Now I’m all in favor of difference of opinion. As an author, I realize the essence of story is conflict. As a member of society, I must admit my own life would probably be too dull to be good story material. That’s why I like fiction. I can create a world filled with conflict where my team wins.
So far as real life is concerned; discussion, pros and cons, problem/solution; these are dynamics I can understand.
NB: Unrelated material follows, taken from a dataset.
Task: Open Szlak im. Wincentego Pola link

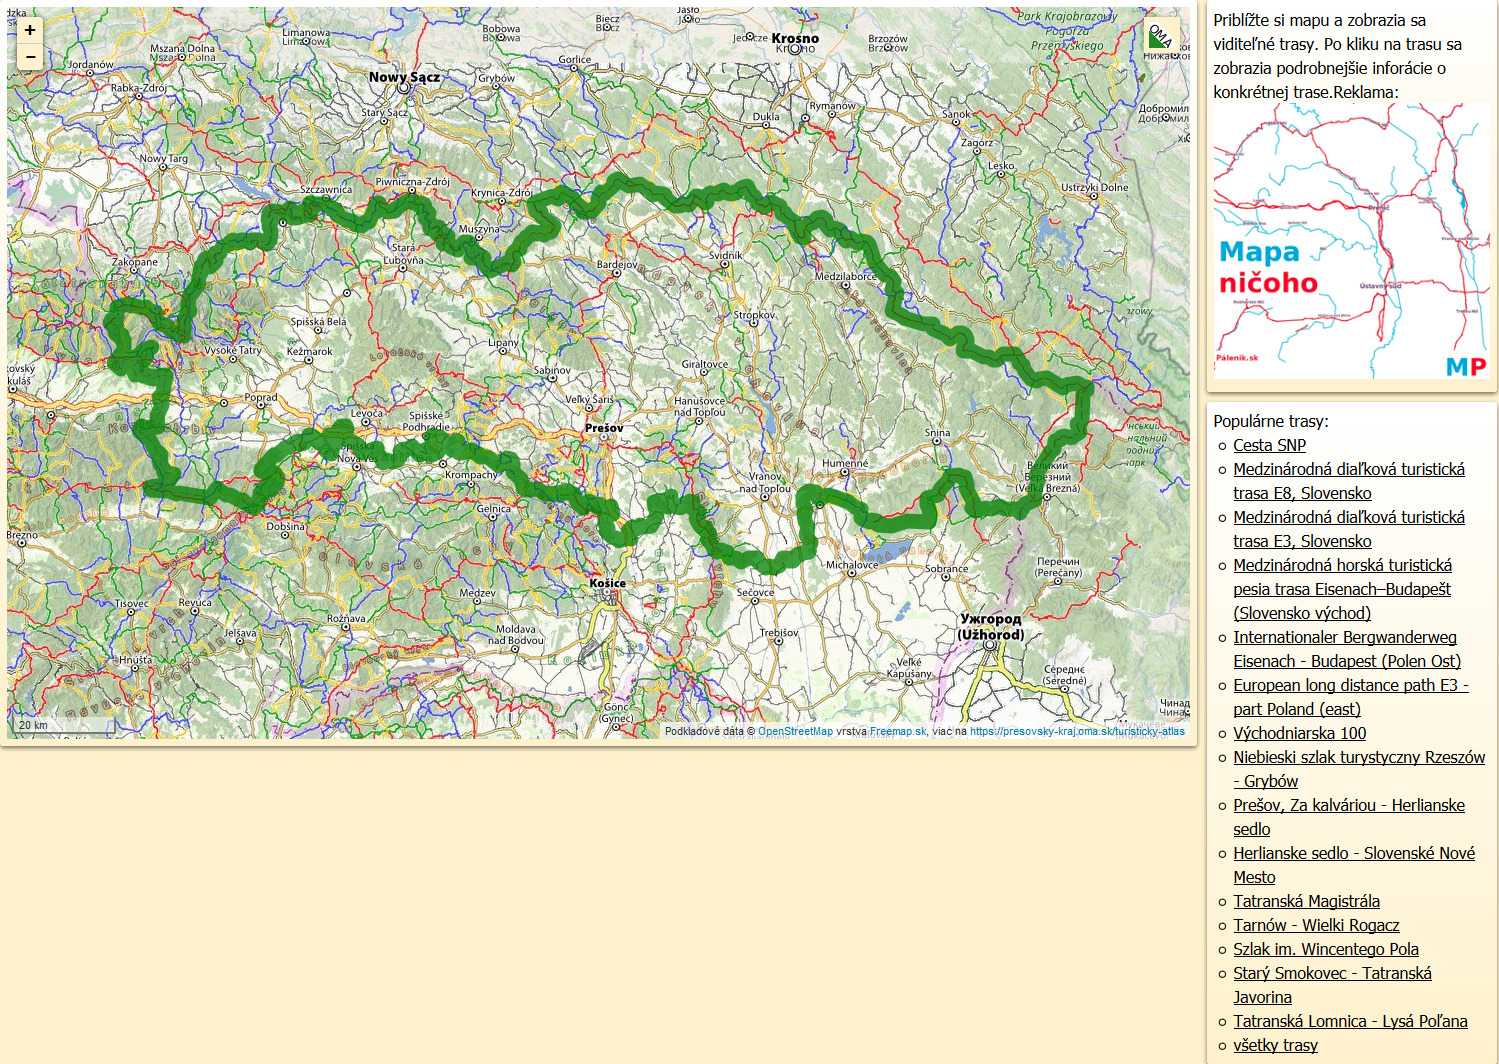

However, when we get to a point where we are encouraging impressionable youth to view their legislators as hideous cave-dwellers out to suck the life out of society, as archfiends who live in some murky proximity of a video game, and they can be ponged with a text message, I’ve got to say ‘Whoa, what’s going on here?’
I am reminded of my own days in the insurance business where the salesmen were to sell insurance and as a salesman; it was our job to ‘hoodwink’ the underwriters. By the by, whatever happened to my old boss who told me this? I remember one case in particular. The company was on the verge of declaring bankruptcy. There was a moral risk. My handler, excuse me, manager advised me to go ahead and submit the case anyway. He said “What the underwriter doesn’t know won’t hurt him.” Silly me, but why would anyone want to insure a business about to declare bankruptcy? The claims began coming in shortly after the case was written.
Now, at that point, if ever there was a case for competition, wouldn’t this plum have sat much better in some other insurer’s portfolio? Please don’t call me heartless for having no compassion for folks down on their luck. Believe me, this retailer was no saint.
We tend to gloss over such irregularities in the force-field that surrounds the society in which we live and move and have our being. Nostalgia can be most infectious in this regard. When it comes to disparate groups of people getting along, I am reminded of Aunt Eller’s philosophy in Oklahoma She sings “The farmer and the cowman should be friends.” A key phrase in this song goes “I’m no better than anybody else/But I’ll be damned if I ain’t just as good.”
Now here is a philosophy with some real legs. This is the stance we can all take and society would be the better for it. Take our work seriously, but our own self-importance with a grain of salt. Not to be pushed around, but to be heard. There is a simple test that we should all be training ourselves and those we come in contact with, the next time we encounter a so-called commentator, a so-called friend, or even someone in the street driving a supercharged red pickup with lifters- Does the encounter cause the hair on the back of my neck to stand up? Can I defuse? Please remember to breathe. Remember, the farmer and the cowman should be friends. This too, will pass. Halleleuh.